La semana cripto ha estado marcada por una combinación explosiva de política monetaria, regulación favorable y movimientos corporativos que consolidan el papel de bitcoin y los activos digitales en las finanzas tradicionales. Tras un flojo dato de empleo en EE.UU., el mercado descuenta con un 93% de probabilidad un recorte de tipos por parte de la Reserva Federal en septiembre. Con ello, el apetito por riesgo resurge, y bitcoin se estabiliza por encima de los 115.000 dólares mientras el oro y las acciones también reaccionan al alza. Sin embargo, lo que más sorprende no es el precio, sino la calma: la volatilidad implícita de BTC ha caído a niveles no vistos desde 2023, en plena subida alcista. Algunos apuntan a la proliferación de estrategias estructuradas de opciones como responsables del fenómeno.
En paralelo, el presidente Donald Trump ha firmado una orden ejecutiva histórica que permitirá incluir criptoactivos en los planes de jubilación 401(k). Se trata de un cambio potencialmente estructural: con más de 44 billones de dólares en estos vehículos, basta una asignación mínima para provocar entradas masivas en bitcoin y ether. El movimiento ha sido recibido con entusiasmo por el mercado, que interpreta esta apertura como una señal de que cripto deja definitivamente de ser una clase marginal para convertirse en opción institucional. La orden también prohíbe el “debanking” por razones ideológicas, garantizando acceso bancario a empresas cripto. Todo ello en una semana en la que la SEC ha confirmado que ciertas actividades de staking no constituyen oferta de valores, facilitando la aprobación de ETFs de ether con staking incluido.
La actividad corporativa no se queda atrás: Coinbase ha aumentado su emisión de deuda convertible de 2.000 a 2.600 millones de dólares, aunque sin confirmar que ese capital se destine a comprar bitcoin. Mientras, nuevas empresas como Nakamoto, creada por el editor de Bitcoin Magazine, planean adquirir casi 1.000 millones en BTC para sus balances. Con tanta saturación quizá hayamos alcanzado el pico de empresas tesoreras cripto, y que ahora el foco está en ver cuáles de ellas sobreviven y escalan.

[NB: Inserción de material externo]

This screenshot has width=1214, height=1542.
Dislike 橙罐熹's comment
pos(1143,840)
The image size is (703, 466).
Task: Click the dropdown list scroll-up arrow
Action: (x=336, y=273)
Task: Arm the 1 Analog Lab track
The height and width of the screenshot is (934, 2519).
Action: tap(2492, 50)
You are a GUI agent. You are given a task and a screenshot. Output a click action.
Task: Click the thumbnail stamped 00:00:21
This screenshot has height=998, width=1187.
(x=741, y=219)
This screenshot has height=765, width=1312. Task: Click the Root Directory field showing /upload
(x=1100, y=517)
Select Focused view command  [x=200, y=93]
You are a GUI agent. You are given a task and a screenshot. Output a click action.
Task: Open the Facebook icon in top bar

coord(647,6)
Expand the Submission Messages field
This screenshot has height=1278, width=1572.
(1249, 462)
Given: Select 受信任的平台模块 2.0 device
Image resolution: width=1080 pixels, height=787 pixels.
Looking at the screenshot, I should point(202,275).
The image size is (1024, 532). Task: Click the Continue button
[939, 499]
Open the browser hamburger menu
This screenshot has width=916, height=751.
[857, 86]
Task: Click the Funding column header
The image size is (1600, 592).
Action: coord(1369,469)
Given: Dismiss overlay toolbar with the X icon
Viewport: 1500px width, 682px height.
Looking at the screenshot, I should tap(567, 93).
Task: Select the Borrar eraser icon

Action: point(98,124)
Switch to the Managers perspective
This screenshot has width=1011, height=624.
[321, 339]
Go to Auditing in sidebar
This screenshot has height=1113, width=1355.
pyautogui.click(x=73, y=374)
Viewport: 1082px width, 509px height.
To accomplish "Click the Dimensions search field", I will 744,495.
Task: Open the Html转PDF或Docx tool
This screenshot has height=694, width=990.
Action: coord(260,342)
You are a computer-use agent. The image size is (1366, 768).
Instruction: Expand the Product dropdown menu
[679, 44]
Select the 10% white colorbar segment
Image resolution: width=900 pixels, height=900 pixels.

En el plano legal, el desarrollador de Tornado Cash, Roman Storm, ha sido declarado culpable de operar un negocio de transmisión de dinero sin licencia, aunque el jurado no alcanzó un veredicto sobre los cargos más graves de lavado de dinero y evasión de sanciones. La comunidad cripto sigue viendo este caso como clave para el futuro de la innovación en software financiero.
Por último, James Howells (conocido por haber perdido un disco duro con 8.000 BTC) abandona su búsqueda y planea lanzar un protocolo DeFi llamado ceiniog, basado en la tokenización de la propiedad legal de sus bitcoins perdidos. Su visión: convertir el vertedero donde yace su disco en una especie de "bóveda inviolable" que respalde una nueva capa de pagos sobre bitcoin.
Con la política, la regulación y los flujos institucionales alineados, el segundo semestre de 2025 apunta a ser un periodo de consolidación definitiva para los activos digitales como infraestructura financiera de primer orden.